Joint Articulation Group Blog
By Lydia Rohmer and Duncan Cockburn
Scotland’s college and higher education sectors are passionate about encouraging people across the nation to fulfil their potential. Articulation from colleges into universities in Scotland is an important learning route for individuals. Each year, over 4,200 students take their college HNC or HND qualification and enter, without repeating levels of study, into second or third year of a degree at one of Scotland’s 19 universities.
This makes articulation an efficient entry route into university from the learner’s perspective. It can also support Scotland’s widening access agenda in cases where underrepresented students choose college as a first step in further study before transitioning into a university degree programme.
We have a unique history of articulation in Scotland, which is much admired. This doesn’t happen organically. It is the product of close relationships between individual colleges and universities, and of a concerted effort at national level. Jointly, the sectors have been working to increase the number of students who articulate and have made progress. Though the data is time-lagged, the latest report from the Funding Council shows that students using this route increased from 4,200 to 4,500 in 2021/22.
The Joint Articulation Group is one of the main conduits for developing nation-wide approaches to articulation. It was created in 2020, as a recommendation from the National Articulation Forum’s report. The timing of the creation of the Joint Articulation Group is important. The pandemic had a huge impact on learners and on education at all levels. For some people, it meant lost learning and a loss of confidence. COVID-19 coupled with the cost-of-living crisis we now find ourselves in continues to cause all sorts of ripples in student choice and behaviour. As colleges and universities, we need to keep adapting, and offering choice and opportunity to learners.
The Group’s members have agreed five key priorities and ambitions for both sectors in a post pandemic world. If these priorities and ambitions are met, then students across Scotland will benefit from a greater diversity of study routes.

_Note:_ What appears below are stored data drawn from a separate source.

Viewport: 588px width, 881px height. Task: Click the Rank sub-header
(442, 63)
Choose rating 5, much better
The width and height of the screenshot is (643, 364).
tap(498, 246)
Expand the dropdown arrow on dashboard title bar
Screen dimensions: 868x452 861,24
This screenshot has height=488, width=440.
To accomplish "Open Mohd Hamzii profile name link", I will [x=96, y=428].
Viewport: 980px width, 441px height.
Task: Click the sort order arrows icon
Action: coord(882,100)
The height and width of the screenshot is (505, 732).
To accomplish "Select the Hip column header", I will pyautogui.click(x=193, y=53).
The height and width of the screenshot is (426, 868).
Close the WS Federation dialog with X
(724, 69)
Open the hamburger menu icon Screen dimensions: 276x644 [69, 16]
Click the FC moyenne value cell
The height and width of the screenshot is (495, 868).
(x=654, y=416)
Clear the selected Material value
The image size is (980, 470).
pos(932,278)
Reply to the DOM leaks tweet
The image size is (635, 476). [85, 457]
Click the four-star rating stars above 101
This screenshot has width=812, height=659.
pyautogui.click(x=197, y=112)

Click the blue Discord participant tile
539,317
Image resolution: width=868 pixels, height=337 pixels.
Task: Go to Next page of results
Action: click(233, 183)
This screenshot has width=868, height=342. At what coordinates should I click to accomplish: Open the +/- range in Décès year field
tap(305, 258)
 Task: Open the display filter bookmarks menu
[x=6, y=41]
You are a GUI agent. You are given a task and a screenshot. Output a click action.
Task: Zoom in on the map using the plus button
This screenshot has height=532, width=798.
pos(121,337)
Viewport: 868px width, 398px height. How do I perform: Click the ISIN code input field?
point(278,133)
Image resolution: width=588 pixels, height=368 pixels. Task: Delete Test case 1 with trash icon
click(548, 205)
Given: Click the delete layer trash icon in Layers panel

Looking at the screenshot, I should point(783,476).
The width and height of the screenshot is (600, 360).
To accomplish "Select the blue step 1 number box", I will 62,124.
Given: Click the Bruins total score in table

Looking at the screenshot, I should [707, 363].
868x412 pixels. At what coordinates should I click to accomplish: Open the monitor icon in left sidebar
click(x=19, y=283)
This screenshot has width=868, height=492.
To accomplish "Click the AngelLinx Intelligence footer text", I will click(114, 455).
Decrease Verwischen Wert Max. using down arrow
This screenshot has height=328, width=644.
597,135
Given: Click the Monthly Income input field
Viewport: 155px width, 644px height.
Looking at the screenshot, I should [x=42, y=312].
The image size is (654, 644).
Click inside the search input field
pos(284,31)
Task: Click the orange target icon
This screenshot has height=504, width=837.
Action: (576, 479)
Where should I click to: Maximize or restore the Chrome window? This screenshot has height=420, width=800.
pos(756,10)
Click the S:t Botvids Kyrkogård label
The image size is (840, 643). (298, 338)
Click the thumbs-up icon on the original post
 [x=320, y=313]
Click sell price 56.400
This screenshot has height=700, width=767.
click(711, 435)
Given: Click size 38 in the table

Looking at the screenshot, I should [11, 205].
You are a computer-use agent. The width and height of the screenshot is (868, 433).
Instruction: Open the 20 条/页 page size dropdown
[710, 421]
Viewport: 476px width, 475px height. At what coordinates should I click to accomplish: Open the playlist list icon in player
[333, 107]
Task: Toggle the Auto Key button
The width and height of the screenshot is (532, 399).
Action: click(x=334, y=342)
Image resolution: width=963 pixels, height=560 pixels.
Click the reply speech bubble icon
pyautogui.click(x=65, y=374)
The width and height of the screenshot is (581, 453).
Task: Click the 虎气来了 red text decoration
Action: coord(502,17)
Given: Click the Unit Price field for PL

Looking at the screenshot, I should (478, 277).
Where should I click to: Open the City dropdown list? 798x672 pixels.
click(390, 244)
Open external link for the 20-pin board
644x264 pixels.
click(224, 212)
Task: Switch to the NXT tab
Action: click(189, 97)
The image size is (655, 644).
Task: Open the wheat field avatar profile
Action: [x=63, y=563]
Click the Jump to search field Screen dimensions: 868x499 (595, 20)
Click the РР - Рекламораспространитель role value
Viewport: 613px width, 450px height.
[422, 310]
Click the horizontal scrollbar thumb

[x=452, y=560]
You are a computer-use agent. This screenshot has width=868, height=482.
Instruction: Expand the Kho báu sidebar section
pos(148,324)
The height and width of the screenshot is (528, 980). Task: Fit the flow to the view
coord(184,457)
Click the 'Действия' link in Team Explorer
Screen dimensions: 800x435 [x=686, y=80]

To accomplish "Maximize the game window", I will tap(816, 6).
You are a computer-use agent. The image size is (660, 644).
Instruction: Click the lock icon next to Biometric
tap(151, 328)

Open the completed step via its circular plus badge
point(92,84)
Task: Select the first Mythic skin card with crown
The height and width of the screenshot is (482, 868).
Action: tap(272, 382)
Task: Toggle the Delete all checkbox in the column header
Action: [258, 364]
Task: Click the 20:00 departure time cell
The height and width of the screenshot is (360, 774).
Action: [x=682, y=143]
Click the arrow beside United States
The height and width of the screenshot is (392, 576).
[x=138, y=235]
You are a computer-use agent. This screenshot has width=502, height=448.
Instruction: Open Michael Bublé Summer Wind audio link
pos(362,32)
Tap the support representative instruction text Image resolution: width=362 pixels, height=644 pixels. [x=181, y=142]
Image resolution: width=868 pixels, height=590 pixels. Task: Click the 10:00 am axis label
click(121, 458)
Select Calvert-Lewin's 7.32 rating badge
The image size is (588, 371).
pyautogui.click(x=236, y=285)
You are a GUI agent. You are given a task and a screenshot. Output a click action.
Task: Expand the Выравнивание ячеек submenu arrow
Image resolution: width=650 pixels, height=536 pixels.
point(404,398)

- Develop more routes from wider range of qualifications. Historically, articulation routes have used Higher National qualifications (HNQs). HNQs are important, but other qualifications exist too. The Group will work to expand the definition of articulation, and help to develop articulation routes from other qualifications.
- Enable students to find articulation routes. The Pathways portal shows articulation pathways across the Lothians, Borders, Fife, Stirling, and Clackmannanshire. We want to expand this to the whole of Scotland.
- Work to support future articulation. The Scottish Qualifications Authority (SQA) is developing the Next Generation of HNQs and we will be working with SQA to ensure these new qualifications continue to support and expand articulation.
- Making student transitions smoother. We will focus on supporting transitions for articulating students and we will work with students to do this. We recognise that the pandemic has had an impact on the learning of future students, so additional support to help with the transition between at college and at university is required.
- Improve information about articulation. Potential learners are not always aware of articulation as an option and we want to change that. We will work with the provider of careers advice to school pupils and college students, Skills Development Scotland, to ensure that articulation is clearly signposted as a route from college to university with careers advisors, teachers, and lecturers.
As ever, the learner must be at the centre of our thinking. This means their journey from college into university is efficient, timely and avoids unnecessary duplication. However, the journey must also move at the learner’s own pace. We must continue to respect the right of students who wish to start at university in first year.
Our Group is ambitious and determined to deliver further change to ensure articulation continues to be a successful feature of Scotland’s journey to widen access to learners, based on their future, not background.